A tele shot from the same position
At normal ISO levels colour reproduction is good, white balance is natural-looking and, just like the Panasonic Lumix GH4, the Panasonic Lumix DMC-FZ1000 punches above its weight in terms of dynamic range. It gets to the sort of level we expect from an APS-C sensor camera, and there’s a dynamic-range-boosting i.Dynamic mode should you want to push it even further.
Unlike most bridge cameras, the Panasonic Lumix DMC-FZ1000 lets you process RAW files directly on the camera, saving you from having to do so on your computer. It earns the camera another flexibility point.
One of the key features of the FZ1000 has little to do with still photography, though. This is the first bridge camera we’ve seen to offer 4K video capture, giving you four times the number of pixel information as you get with normal 1080p video
It contains reams of detail, but will eat up storage like nothing else.
SHOULD I BUY THE PANASONIC LUMIX DMC-FZ1000?
The Panasonic Lumix DMC-FZ1000 is part of a new breed of bridge cameras, ones that have larger sensors in order to offer better image quality, especially when shooting at higher sensitivities.
It’s clearly a more serious camera than last year’s Lumix DMC-FZ200, but compare it to a closer rival like the Sony RX10 and things get a little trickier.
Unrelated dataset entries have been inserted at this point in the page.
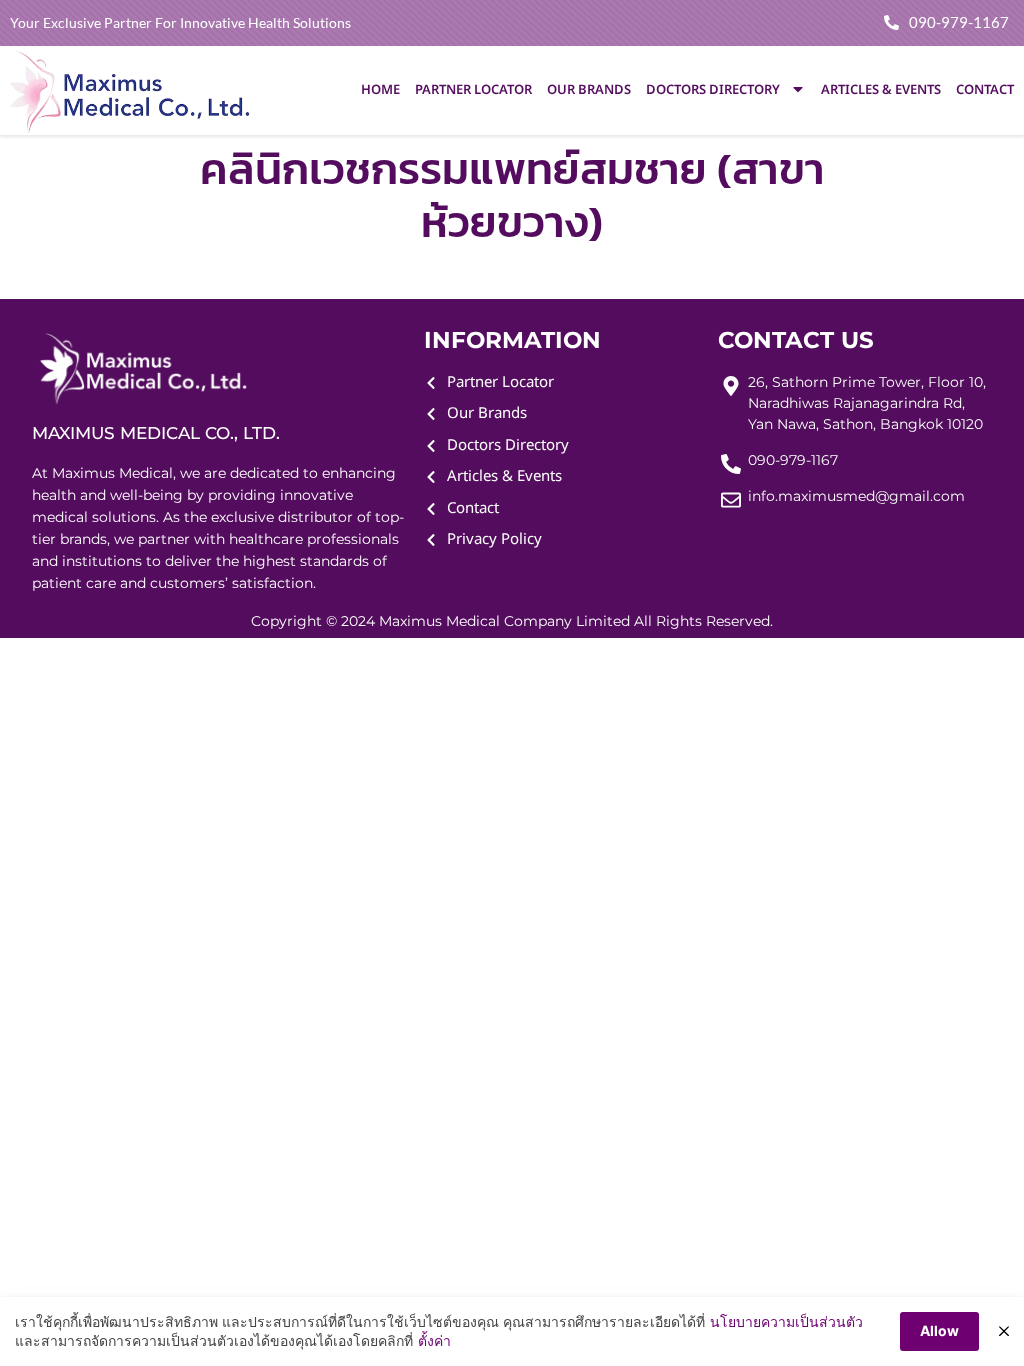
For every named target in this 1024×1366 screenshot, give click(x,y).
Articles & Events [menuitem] (881, 90)
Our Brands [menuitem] (589, 90)
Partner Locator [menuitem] (473, 90)
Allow (939, 1330)
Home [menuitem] (380, 90)
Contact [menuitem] (985, 90)
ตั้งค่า (434, 1340)
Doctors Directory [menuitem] (713, 90)
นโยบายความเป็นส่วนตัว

You get a more versatile zoom range with the Panasonic, but it’s also larger and loses the constant maximum aperture.
Of course, if video is also your bag, the Panasonic Lumix DMC-FZ1000 seems a clear winner, offering 4K when it is – for now – new to bridge cameras.
A good sensor, reliable autofocus and 4K video shooting make this one of the most capable bridge cameras to date, if you can handle its large body.